At the swearing-in ceremony, the new President expressed disappointment at the Tamil and the Muslim vote. But he stressed that as President, he represented all Sri Lankans and pledged to create an inclusive country. The best way he could honour his pledge is to give the northerners what they need most – water.
The Moragahakanda Project was proposed in the 1960s to supply water to the region receiving the least rainfall in the country, i.e. north of Medawachchiya. But currently with the modified project under implementation, only 10% of Moragahakanda water will reach Iranamadu tank near Kilinochchi.
President Sirisena under whom the Mahaweli Ministry remained was only concerned over supplying water to the Polonnaruwa region. The new President could be fair by northern citizens by implementing the original Moragahakanda project. The Mahaweli Authority which carried out the feasibility project should have the original proposal.
The water transfer project currently under construction is expected to deliver water to Yakalla, south of Anuradhapura, by 2024, an extremely slow progress. The project could be accelerated to complete balance work to supply water to Iranamadu by 2024, considering that the canal route beyond Yakalla is generally flat. In addition, water for farmers in Jaffna Peninsula could be pumped from Iranamadu, solving irrigation water problem of the Peninsula farmers, suffering from loss of farmlands due to salt water intrusion.
Modifications to existing designs would only involve increase in canal capacities. Funding the project would raise no issues and could be awarded to a number of contractors to be completed simultaneously. If the initial arrangements can be made immediately and the Government plans be made public, the changed attitude of the northerners will be visible at the next General Elections.

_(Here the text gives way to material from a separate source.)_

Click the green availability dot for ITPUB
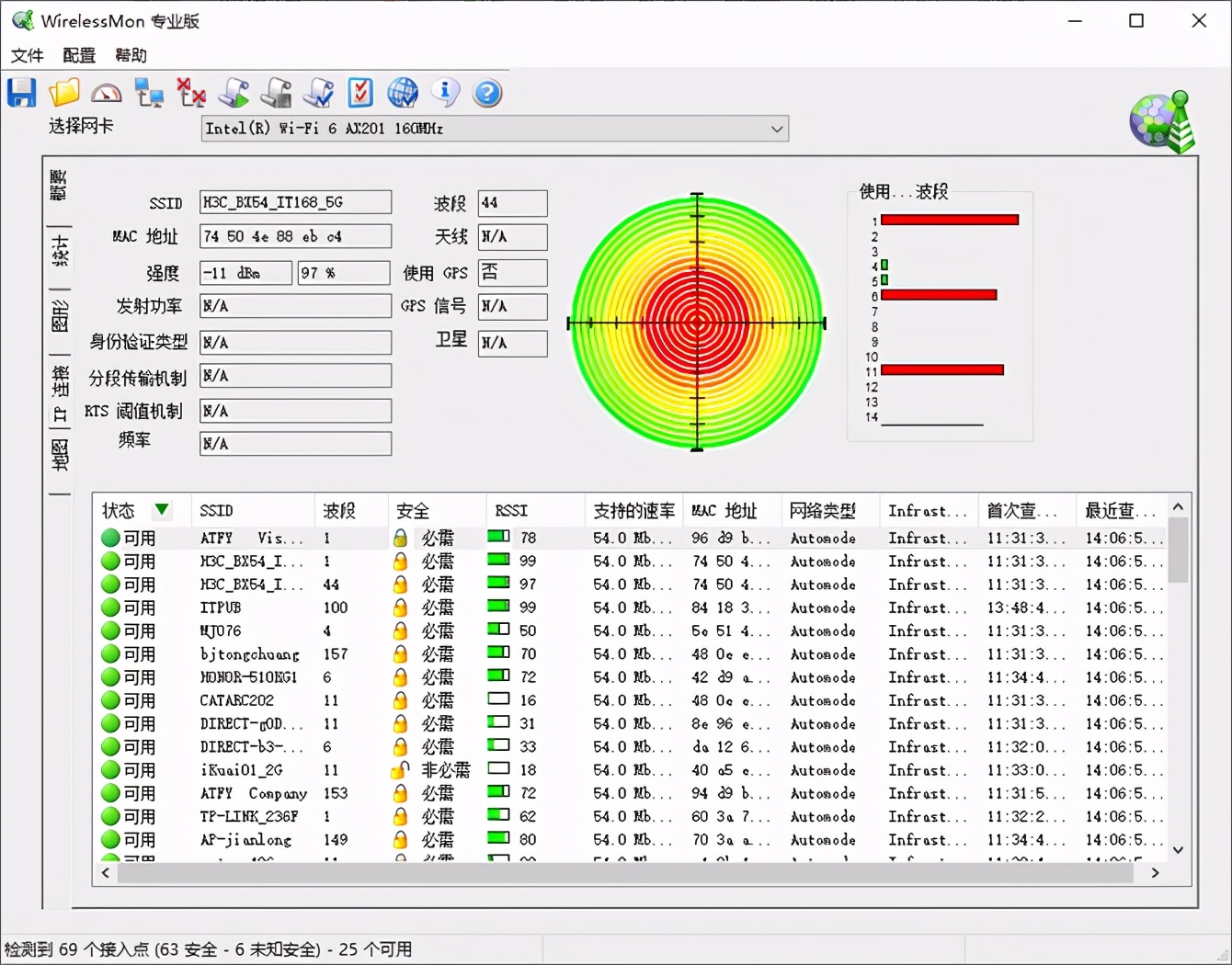1232x965 pixels. [x=109, y=607]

When the arid north is provided with Moragahakanda water as originally envisaged, hardworking northerners would make the country self-sufficient with onions, potatoes and others to be sold in the south. With improved incomes and lifestyles with ample water from the south, northerners will no longer be in a position to demand separatism. But northern politicians may not like the idea.

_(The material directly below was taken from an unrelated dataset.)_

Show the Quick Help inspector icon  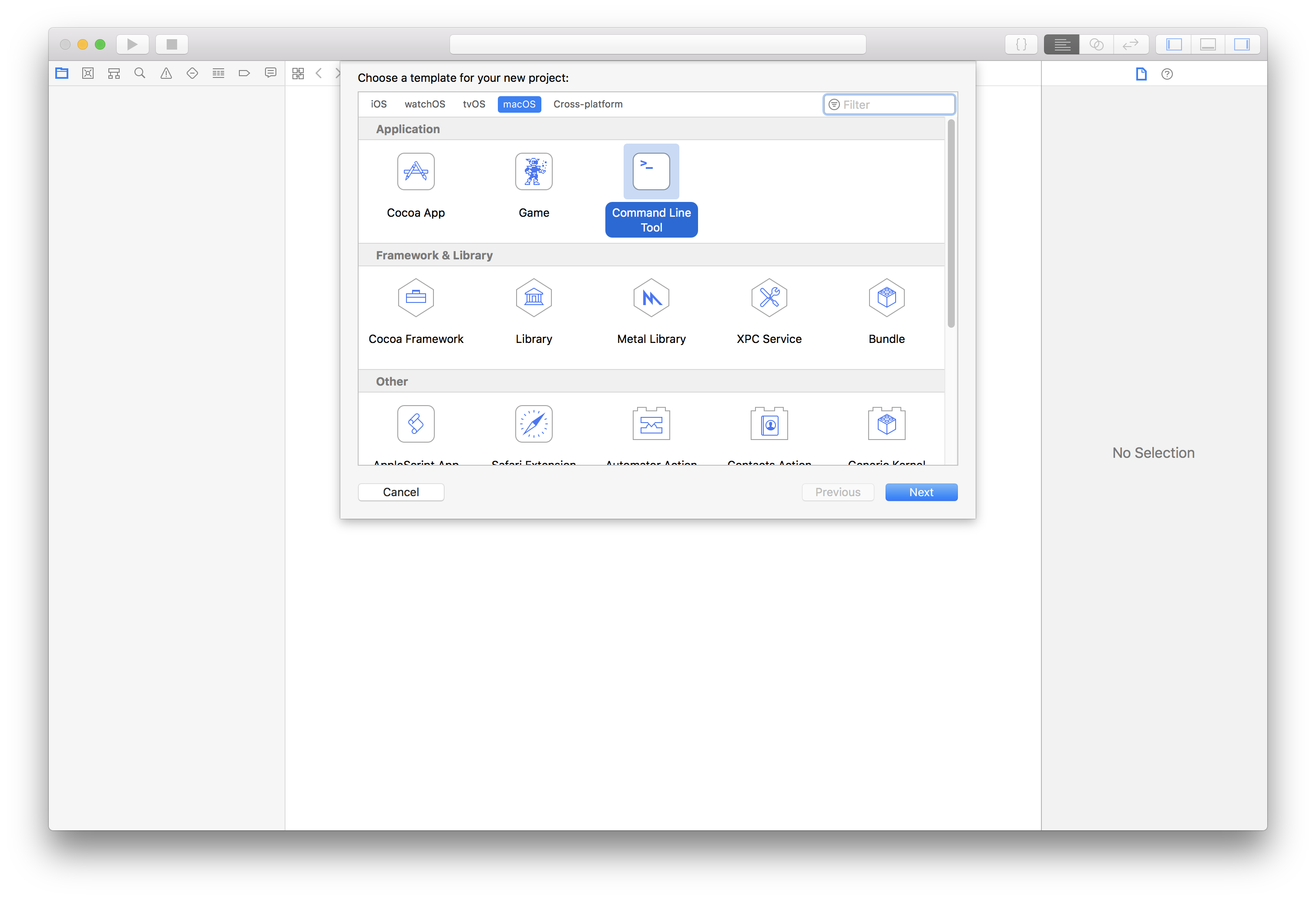pos(1166,74)
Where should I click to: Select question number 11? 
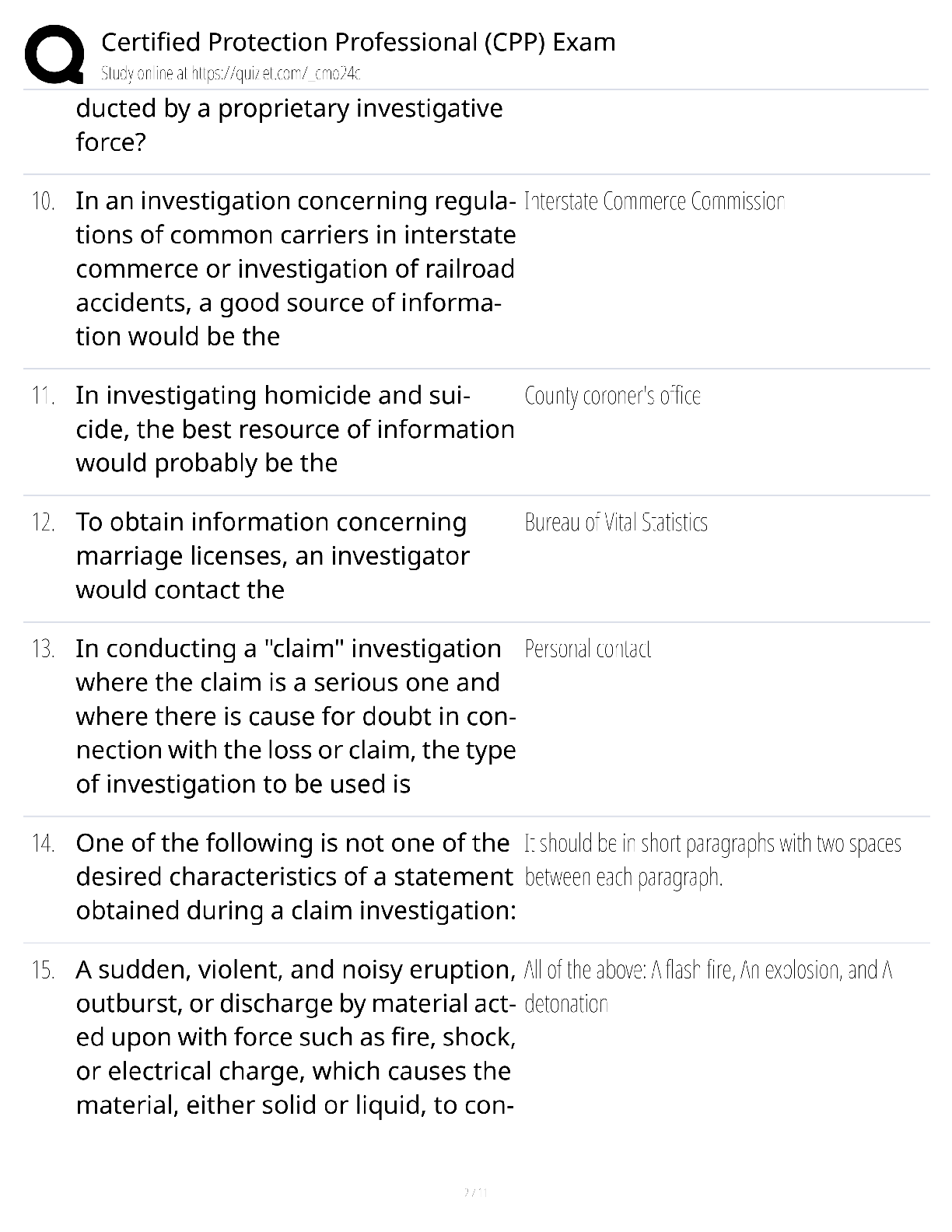click(44, 396)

GR’s manifesto claims: “We will review all redundant laws, regulations and ‘red tape’ hampering the effective performance of State sector employees and replace such laws and regulations with legal instruments that would speed up the delivery of public services.”
A large number of regulations are in conflict with each other, restricting forward movement and revenue and creating an impasse. The first such conflict to be solved would be what prevented small-scale solar power producers implementing over 1,500 MW power production, which would have solved the electrical power crisis and saved the country many billions.
Conflicts in import and tax regulations allow importers with conniving Customs officials to pay low import duties, resulting in the Government losing billions. Senior Government officers are aware of hundreds of such conflicts and if they were corrected immediately, revenues would increase substantially.
During the run-up to elections Rohan Pallewatta’s team came up with nearly 800 such conflicts needing correction. If the President requests, Pallewatta would be sure to oblige, saving time and effort, for immediate implementation. The correction of conflicting regulations would result in substantial savings and increase revenue, which could be used to reduce taxes on consumer goods reducing cost of living, which would result in workers not demanding higher salaries, encouraging foreign and local investors.
If the above proposals are brought to the notice of the new President and implemented soon, the country would be saved from impending power cuts, accelerated Port City and Hambantota Port would bring investors and prosperity to a respectful society, and the northerners would patiently await water for their cultivation.